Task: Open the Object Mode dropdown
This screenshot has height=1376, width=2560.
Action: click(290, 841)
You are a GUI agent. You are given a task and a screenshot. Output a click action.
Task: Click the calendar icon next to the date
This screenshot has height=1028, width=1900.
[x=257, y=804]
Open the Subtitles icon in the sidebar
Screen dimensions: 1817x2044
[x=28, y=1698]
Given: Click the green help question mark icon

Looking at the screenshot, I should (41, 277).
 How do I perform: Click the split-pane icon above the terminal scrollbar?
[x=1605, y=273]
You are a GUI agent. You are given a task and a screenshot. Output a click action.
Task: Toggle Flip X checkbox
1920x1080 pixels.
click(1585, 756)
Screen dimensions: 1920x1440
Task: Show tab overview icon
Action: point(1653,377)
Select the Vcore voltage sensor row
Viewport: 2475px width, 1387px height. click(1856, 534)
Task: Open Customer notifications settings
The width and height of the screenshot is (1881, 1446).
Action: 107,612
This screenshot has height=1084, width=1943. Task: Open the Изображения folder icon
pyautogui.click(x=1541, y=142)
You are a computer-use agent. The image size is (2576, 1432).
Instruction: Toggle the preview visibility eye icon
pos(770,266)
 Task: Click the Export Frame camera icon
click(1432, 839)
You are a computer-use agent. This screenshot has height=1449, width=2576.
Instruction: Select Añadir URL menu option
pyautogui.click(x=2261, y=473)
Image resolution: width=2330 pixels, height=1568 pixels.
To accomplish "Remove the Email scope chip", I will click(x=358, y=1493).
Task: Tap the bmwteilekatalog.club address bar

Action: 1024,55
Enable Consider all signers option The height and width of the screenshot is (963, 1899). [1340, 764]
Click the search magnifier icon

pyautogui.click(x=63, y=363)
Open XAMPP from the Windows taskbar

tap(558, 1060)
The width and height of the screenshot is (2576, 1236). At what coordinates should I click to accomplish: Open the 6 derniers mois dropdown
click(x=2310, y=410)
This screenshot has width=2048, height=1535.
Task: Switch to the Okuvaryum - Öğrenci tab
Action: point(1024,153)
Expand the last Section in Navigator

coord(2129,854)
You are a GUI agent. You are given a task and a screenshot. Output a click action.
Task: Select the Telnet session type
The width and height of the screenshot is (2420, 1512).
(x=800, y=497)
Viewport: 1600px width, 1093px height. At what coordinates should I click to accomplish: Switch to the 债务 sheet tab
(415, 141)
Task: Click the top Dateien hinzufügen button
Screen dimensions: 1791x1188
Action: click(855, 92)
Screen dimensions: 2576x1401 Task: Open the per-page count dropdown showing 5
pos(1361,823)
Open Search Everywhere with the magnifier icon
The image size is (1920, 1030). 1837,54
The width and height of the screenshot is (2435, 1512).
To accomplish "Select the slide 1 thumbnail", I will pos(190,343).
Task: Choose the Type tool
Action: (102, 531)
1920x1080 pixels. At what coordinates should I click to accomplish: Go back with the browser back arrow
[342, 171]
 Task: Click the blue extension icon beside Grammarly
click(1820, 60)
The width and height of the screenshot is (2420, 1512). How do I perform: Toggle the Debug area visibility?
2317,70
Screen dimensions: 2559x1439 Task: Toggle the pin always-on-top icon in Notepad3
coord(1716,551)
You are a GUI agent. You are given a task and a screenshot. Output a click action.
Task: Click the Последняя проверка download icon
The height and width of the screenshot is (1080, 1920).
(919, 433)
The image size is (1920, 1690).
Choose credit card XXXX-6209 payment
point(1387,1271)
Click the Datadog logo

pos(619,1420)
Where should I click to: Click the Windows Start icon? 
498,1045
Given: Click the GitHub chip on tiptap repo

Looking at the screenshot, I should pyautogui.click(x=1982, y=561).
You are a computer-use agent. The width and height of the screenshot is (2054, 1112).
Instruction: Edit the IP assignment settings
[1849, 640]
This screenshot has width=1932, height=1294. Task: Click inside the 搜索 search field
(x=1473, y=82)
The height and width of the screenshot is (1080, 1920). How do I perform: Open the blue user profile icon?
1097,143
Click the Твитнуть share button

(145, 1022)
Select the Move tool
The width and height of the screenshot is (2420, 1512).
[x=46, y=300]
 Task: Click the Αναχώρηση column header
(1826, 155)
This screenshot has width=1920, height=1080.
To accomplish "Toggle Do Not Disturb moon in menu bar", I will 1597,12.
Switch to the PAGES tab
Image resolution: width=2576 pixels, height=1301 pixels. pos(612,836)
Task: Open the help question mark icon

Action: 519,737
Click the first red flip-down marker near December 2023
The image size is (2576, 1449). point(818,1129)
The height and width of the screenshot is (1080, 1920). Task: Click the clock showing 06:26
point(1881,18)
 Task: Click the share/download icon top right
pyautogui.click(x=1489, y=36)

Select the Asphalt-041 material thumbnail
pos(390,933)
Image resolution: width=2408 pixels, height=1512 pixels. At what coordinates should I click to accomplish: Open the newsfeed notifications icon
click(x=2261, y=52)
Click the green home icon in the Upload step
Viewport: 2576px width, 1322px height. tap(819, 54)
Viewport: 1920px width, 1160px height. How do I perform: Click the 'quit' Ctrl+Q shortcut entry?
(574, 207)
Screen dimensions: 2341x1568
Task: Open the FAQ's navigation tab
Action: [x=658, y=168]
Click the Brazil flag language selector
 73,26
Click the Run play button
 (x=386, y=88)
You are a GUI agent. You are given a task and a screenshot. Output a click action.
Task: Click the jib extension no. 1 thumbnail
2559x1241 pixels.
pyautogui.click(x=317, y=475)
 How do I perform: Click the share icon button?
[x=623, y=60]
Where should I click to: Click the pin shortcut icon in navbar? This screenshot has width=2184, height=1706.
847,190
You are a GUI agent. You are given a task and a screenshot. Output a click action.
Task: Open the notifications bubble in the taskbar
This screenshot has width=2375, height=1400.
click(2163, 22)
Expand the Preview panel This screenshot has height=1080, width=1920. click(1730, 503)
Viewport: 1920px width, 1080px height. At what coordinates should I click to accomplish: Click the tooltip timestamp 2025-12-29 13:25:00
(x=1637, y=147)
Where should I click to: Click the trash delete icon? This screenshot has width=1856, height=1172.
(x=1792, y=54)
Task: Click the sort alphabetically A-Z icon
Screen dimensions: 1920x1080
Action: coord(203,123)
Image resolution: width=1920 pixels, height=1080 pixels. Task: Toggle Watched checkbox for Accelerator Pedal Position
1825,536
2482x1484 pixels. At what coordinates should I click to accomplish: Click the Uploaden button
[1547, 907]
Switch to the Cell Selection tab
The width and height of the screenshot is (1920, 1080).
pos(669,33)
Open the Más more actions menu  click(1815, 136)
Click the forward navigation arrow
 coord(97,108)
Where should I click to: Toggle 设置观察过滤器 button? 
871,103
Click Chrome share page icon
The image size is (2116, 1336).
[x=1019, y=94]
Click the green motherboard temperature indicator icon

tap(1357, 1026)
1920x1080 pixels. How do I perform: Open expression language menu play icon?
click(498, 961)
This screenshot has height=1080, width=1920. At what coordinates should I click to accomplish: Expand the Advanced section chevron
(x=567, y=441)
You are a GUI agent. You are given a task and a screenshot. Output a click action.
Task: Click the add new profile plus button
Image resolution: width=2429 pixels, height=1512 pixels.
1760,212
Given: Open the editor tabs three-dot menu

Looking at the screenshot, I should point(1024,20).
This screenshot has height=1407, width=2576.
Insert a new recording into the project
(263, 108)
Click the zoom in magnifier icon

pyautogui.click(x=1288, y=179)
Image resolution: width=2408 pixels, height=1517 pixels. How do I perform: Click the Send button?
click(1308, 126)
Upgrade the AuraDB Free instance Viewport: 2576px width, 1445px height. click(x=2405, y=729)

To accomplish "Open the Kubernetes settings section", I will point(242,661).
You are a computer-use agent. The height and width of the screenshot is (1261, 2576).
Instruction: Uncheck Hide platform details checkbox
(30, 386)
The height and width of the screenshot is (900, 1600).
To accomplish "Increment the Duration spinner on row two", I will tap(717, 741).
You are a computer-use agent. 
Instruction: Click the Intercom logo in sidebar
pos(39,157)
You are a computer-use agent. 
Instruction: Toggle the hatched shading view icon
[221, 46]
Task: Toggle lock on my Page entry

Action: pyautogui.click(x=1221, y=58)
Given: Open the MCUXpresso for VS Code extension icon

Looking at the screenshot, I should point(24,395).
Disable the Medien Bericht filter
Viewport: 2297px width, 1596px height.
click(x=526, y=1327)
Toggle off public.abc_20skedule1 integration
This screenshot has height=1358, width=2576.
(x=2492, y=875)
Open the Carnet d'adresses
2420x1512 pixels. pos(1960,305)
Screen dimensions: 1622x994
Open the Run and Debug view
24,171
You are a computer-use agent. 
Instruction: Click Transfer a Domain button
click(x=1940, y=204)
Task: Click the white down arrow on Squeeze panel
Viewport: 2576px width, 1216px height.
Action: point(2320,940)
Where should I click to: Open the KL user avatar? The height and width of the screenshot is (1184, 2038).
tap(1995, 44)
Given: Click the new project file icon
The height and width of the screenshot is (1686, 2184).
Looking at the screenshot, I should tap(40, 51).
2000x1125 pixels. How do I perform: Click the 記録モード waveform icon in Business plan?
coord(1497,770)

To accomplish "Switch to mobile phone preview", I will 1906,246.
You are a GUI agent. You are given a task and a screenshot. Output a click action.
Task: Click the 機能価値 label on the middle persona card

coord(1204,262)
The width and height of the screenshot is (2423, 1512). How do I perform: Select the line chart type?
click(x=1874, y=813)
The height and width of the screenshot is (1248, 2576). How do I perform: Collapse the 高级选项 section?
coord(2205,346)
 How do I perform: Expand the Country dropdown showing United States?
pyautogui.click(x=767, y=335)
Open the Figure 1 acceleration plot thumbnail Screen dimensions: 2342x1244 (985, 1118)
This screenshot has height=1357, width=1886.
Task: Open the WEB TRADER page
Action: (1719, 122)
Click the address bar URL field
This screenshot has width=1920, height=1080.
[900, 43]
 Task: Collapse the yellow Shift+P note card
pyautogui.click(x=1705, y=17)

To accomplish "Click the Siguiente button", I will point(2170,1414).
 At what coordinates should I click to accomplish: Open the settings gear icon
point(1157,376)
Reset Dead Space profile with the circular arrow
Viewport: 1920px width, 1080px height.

• • • • •

== DESCRIPTION OF THE TASK ==
Filter the entries and copy each line with "panel".

== YOUR RESPONSE ==
Expand the Preview panel This screenshot has height=1080, width=1920. click(1730, 503)
Task: Click the white down arrow on Squeeze panel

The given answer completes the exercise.